Точно так же, как Джукай заботился о нем, хотя их время вместе было слишком коротким…

«Тц». Осушив тыкву, Чи Ган надулся и пробормотал: «Черт возьми. Отлично. Ты был прав. Мальчик не слепой дурак и не фанатичный поклонник. Каким бы благородным ни был его отец, несмотря на всю пользу, которую он ему принёс.

«Выбор друзей моего сына сомнителен, а его решения подозрительны, но он человек убеждений». Выскользнув из укрытия, Мать появилась сидящей на его кровати, аккуратно сложив руки на коленях, а Цзин Фэй рядом с ней. Каким бы прекрасным ни был день, его возлюбленная одарила его одобрительной ухмылкой, хотя сам Зиан все еще не мог понять, что происходит. Не обращая внимания на его замешательство, Мать повернулась к Чи Гану и спросила: «Тогда мы согласны?»

На этот раз Чи Ган, казалось, не решался ответить, и для него было некоторым сюрпризом увидеть, что Мать контролирует ситуацию. — …Да, — сказал он, ни в коей мере не убедительно, только для того, чтобы повториться более твердым тоном. «Да. Мы согласны».

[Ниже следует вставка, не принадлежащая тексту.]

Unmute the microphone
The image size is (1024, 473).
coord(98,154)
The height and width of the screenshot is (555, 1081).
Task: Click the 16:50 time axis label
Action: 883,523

«Хороший.» Похлопав Цзянь по щеке, когда она встала, Мать сказала: «У меня сейчас есть кое-какие дела, но я привела сюда Цзин Фэя, чтобы объяснить тебе все. Помните, женщине в ее состоянии необходимо много отдыхать, поэтому постарайтесь свести свои вопросы к минимуму».

И вот так она ушла с Чи Ганом, оставив Зиан гадать, что именно только что произошло. Встретив глаза Цзин Фэя с поднятой бровью, она просто улыбнулась и сказала: «Кажется, мой муж, что свекровь намерена сделать тебя молодым патриархом, хочешь ты этого или нет, хотя я не уверен, делает ли она это, чтобы защитить тебя или отомстить за твоего отца. Пожав плечами, она добавила: «Я уверена, если ты настаиваешь, она согласится дать тебе меньший титул маленького патриарха после того, как станет первой матриархом клана Ситу». Взглянув на свой округлившийся живот, который только что начал проявлять признаки беременности, она сказала: «Слышишь? Твой папа будет «маленьким патриархом», но что это значит для тебя? Маленький, маленький патриарх? Маленький великий патриарх? Ни один из них действительно не скатывается с языка, теперь это не так».

Хотя Зиан все еще потрясен тем, что только что произошло, он с радостью отложил все это в сторону, чтобы обожать свою беременную жену и ребенка, растущего в ее животе, поддерживая ее каждой подушкой и одеялом в комнате, спрашивая о ее настроении и здоровье. Какое ему дело до политики Клана? Это были владения Матери, поэтому лучше Зиану вместо этого сосредоточиться на войне и обеспечить существование Империи, в которой его сын или дочь смогут вырасти. встретившись, Зиан уже знал, что умрет за своего ребенка. При этом он не понаслышке знал, что его ребенок предпочтет живого отца мертвому, и именно этим он и стремился быть.

Он больше не мечтал быть драконом среди людей. Сегодняшний Лу Цзя Цзянь мечтал стать лучшим отцом, каким только мог быть, и в этом было много амбиций.